Collection entries
______
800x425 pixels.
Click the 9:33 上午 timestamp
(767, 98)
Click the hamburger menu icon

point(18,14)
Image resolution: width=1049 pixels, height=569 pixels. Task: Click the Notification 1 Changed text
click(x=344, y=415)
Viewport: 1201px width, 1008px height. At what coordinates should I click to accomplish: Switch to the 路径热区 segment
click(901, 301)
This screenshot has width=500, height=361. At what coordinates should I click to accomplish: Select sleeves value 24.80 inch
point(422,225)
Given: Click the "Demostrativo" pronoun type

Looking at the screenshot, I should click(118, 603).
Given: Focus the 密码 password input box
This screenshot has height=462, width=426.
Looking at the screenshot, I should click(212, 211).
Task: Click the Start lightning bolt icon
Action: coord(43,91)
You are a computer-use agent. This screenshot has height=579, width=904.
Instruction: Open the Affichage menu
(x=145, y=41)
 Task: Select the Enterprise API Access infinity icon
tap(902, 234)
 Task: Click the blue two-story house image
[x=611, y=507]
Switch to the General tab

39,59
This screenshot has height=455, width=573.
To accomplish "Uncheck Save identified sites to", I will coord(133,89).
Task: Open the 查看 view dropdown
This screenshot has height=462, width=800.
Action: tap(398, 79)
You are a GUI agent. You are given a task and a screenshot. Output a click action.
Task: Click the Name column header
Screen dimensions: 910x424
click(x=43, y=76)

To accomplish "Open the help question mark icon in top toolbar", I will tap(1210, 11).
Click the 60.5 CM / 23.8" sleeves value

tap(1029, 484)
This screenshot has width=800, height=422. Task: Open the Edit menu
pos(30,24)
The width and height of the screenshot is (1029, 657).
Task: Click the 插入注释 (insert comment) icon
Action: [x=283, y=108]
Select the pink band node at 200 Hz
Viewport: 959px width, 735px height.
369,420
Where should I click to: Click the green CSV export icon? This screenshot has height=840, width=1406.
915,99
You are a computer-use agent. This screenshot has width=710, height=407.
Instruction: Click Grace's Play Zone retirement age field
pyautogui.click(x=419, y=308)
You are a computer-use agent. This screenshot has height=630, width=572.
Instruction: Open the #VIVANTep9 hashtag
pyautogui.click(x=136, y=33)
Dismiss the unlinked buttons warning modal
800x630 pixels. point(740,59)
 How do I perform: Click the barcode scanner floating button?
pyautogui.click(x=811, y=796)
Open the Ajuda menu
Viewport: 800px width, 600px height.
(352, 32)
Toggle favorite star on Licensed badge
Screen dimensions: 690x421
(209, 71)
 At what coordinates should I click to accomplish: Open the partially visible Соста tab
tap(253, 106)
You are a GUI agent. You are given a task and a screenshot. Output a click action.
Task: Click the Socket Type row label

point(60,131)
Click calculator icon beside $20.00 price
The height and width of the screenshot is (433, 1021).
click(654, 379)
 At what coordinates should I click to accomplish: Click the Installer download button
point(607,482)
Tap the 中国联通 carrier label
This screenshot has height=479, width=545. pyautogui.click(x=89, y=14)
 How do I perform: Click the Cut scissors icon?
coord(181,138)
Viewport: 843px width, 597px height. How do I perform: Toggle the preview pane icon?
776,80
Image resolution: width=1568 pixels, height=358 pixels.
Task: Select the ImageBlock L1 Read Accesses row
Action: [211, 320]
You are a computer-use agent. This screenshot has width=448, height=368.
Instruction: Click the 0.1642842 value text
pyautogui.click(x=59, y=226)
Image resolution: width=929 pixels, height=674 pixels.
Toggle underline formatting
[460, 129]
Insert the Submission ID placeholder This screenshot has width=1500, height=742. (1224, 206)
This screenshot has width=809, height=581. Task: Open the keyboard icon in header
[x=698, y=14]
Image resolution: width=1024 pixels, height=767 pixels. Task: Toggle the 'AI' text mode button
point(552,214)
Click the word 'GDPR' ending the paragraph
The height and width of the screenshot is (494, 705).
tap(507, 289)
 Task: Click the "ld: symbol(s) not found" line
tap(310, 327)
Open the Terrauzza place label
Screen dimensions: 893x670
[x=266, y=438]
______
■ Task directions
Copy exactly the line containing "Insert the Submission" and each line after it through the end of the records above.

■ Answer
Insert the Submission ID placeholder This screenshot has width=1500, height=742. (1224, 206)
This screenshot has width=809, height=581. Task: Open the keyboard icon in header
[x=698, y=14]
Image resolution: width=1024 pixels, height=767 pixels. Task: Toggle the 'AI' text mode button
point(552,214)
Click the word 'GDPR' ending the paragraph
The height and width of the screenshot is (494, 705).
tap(507, 289)
 Task: Click the "ld: symbol(s) not found" line
tap(310, 327)
Open the Terrauzza place label
Screen dimensions: 893x670
[x=266, y=438]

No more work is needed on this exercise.